§ **EXERCISE REQUIREMENTS**
Your answer must match, word for word, the lines from the one holding "HR Administrator Generalist (821, 368)" through the final line below, with pictures excluded.

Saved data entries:
= = = = = = =
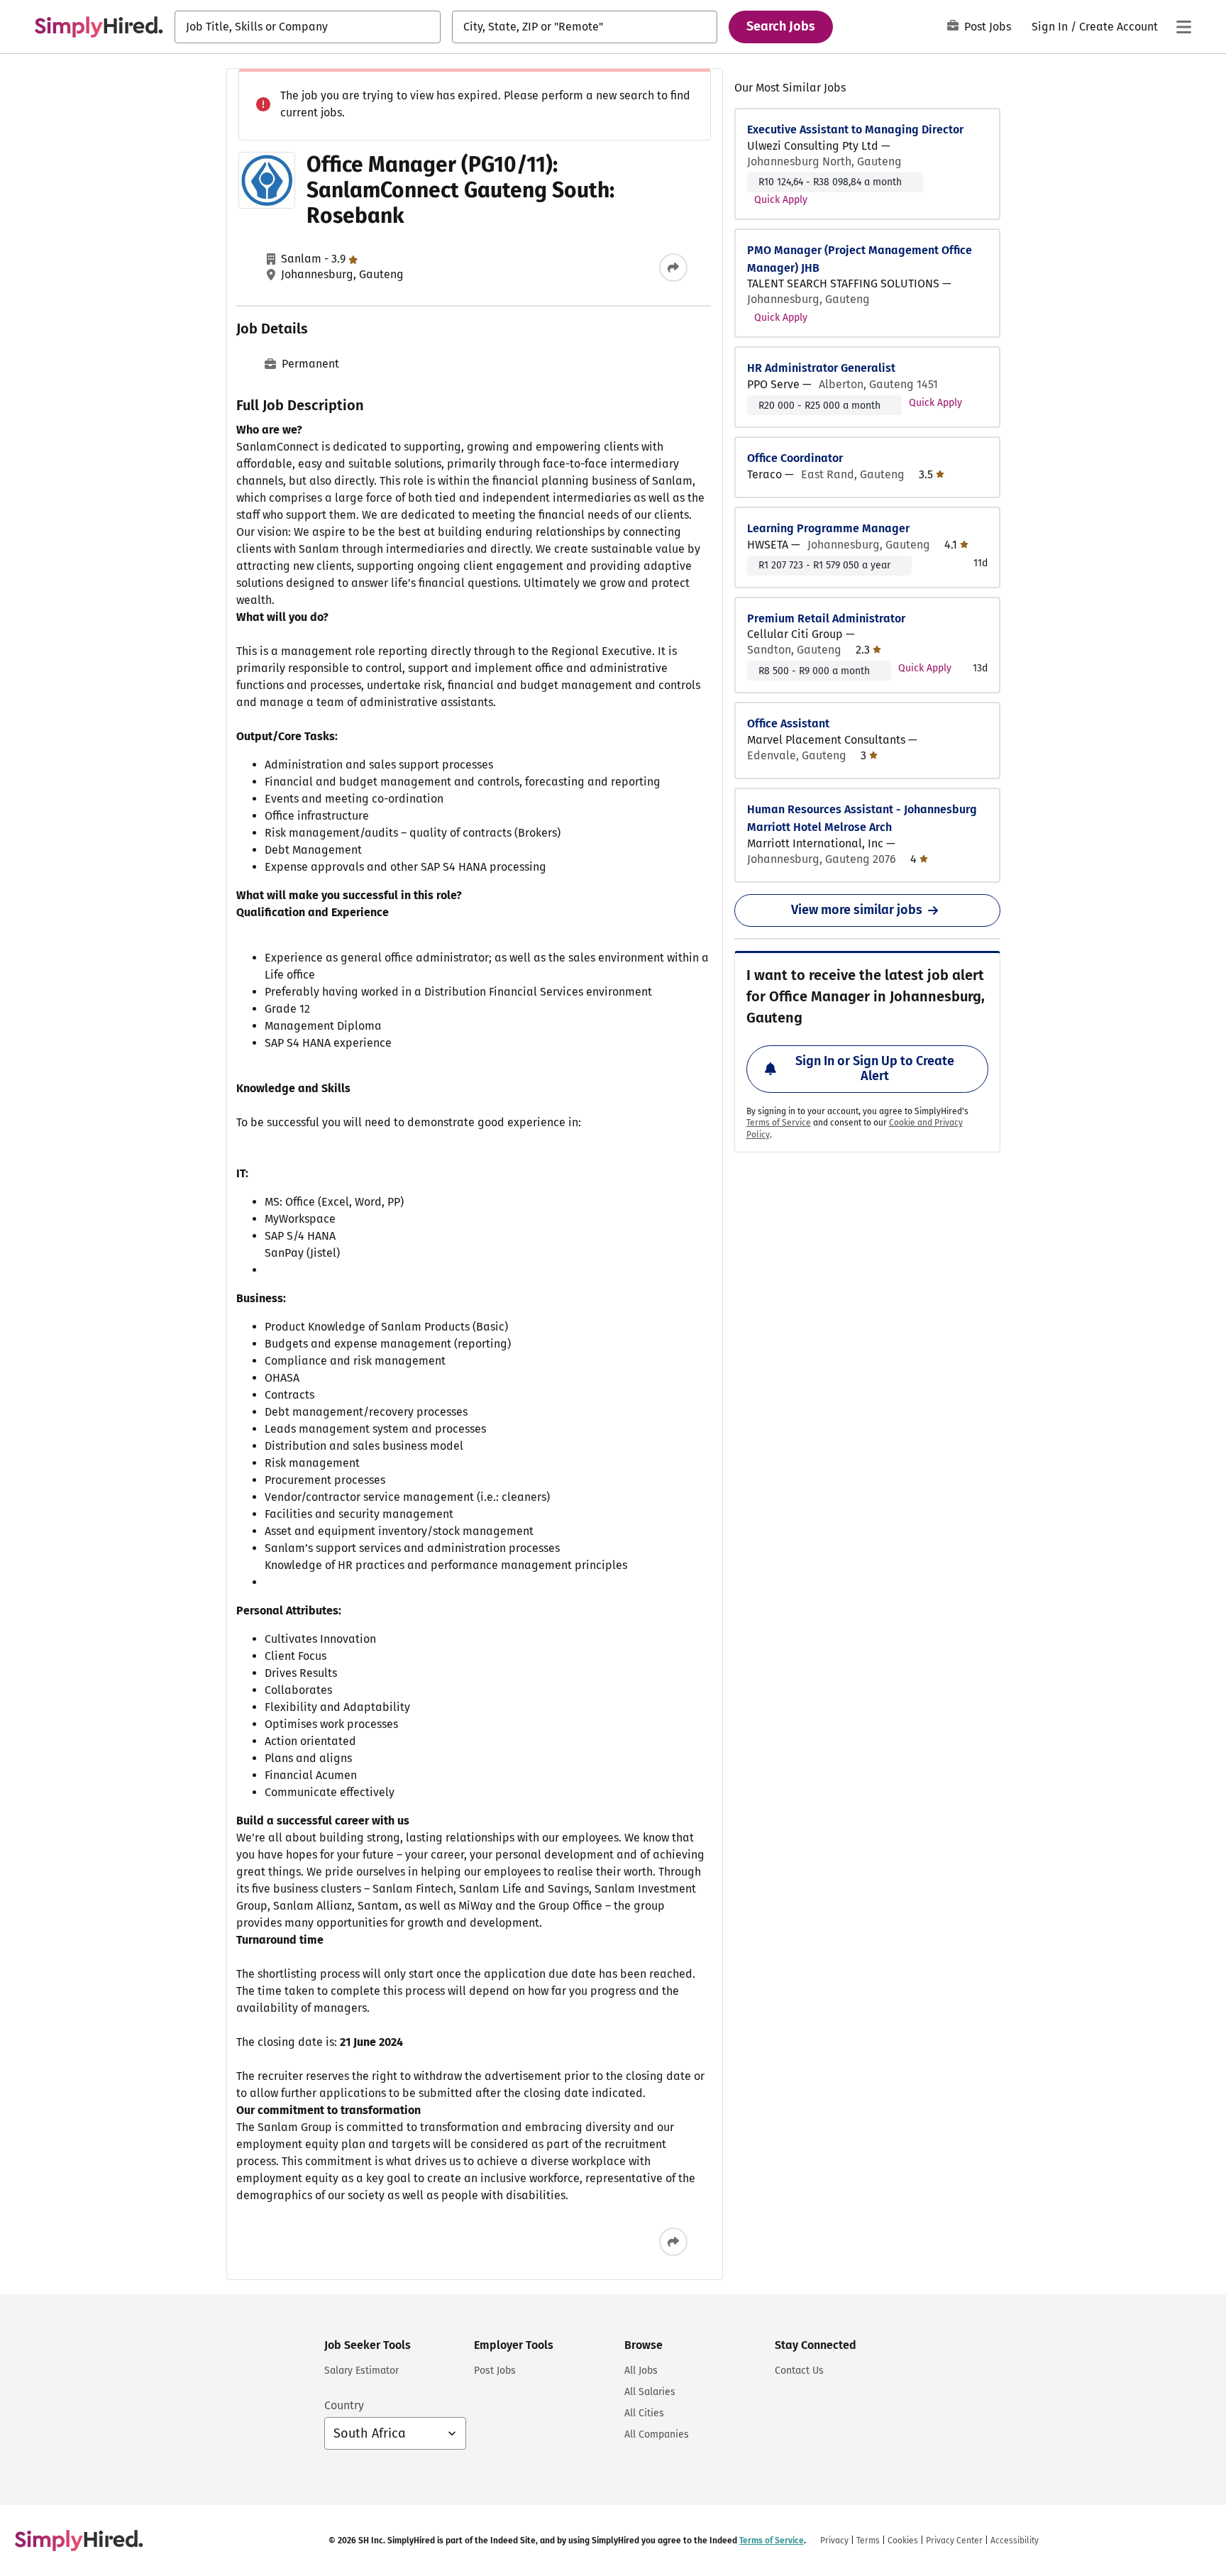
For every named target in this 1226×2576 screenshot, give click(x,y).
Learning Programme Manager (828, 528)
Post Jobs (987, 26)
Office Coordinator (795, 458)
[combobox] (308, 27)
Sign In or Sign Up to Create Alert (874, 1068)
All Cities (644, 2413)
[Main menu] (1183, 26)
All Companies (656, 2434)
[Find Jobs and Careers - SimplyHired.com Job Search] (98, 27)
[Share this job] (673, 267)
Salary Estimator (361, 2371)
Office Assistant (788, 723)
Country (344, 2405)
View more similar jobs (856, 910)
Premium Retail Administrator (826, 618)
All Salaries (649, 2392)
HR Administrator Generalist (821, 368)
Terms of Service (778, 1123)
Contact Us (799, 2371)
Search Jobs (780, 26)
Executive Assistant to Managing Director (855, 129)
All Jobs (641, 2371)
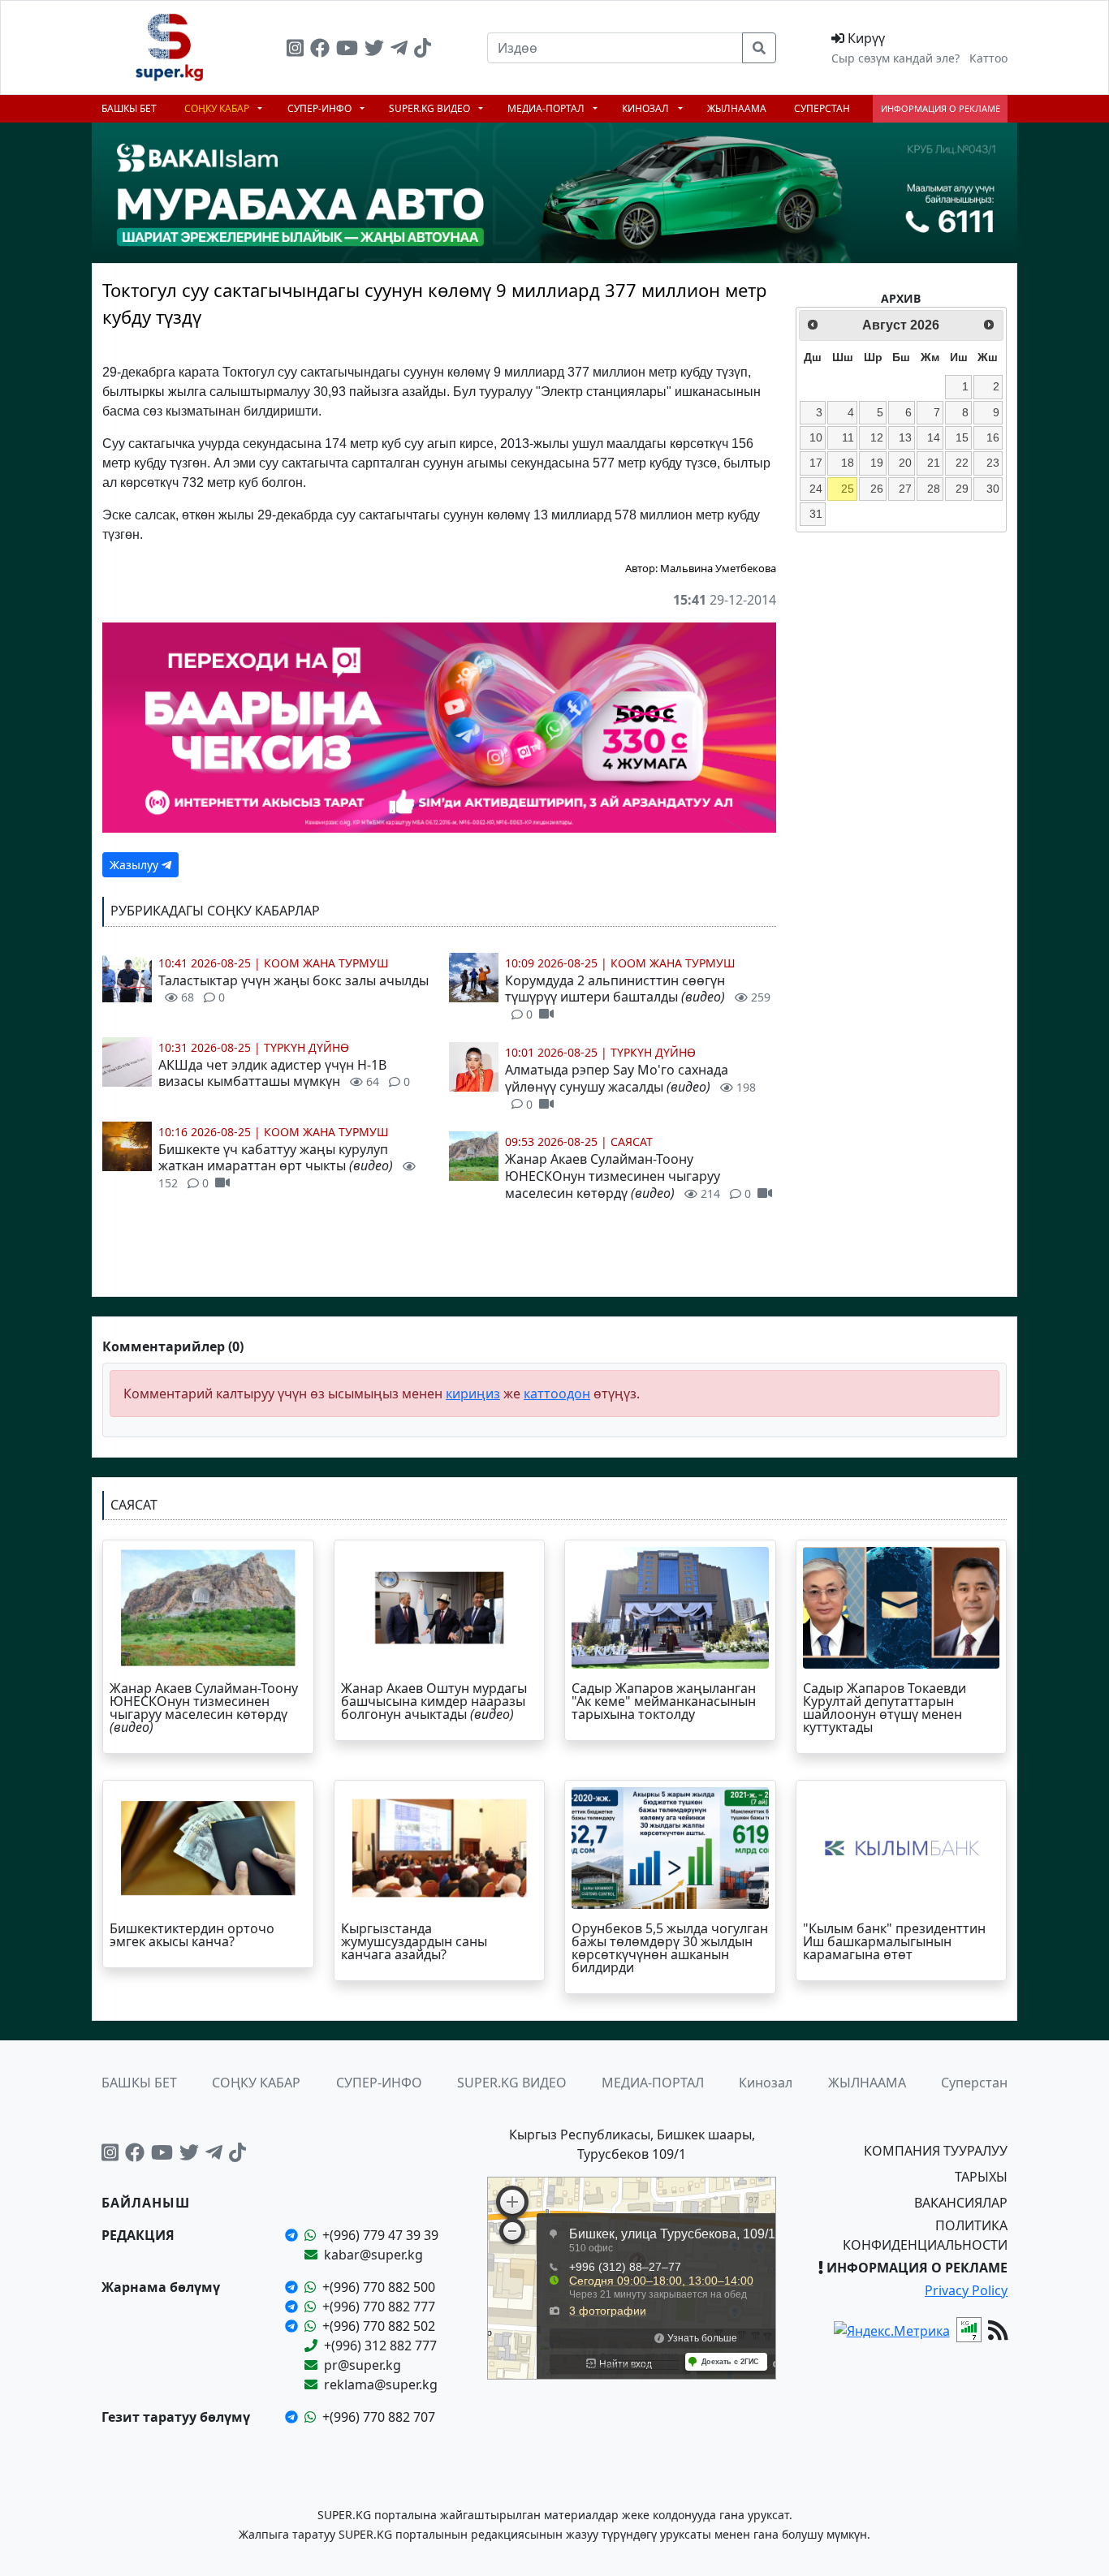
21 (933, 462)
= = = = = = =
§ **TASK RESULT**
HR Administrator Generalist (821, 368)
Terms of Service (778, 1123)
Contact Us (799, 2371)
Search Jobs (780, 26)
Executive Assistant to Managing Director (855, 129)
All Jobs (641, 2371)
21 (933, 462)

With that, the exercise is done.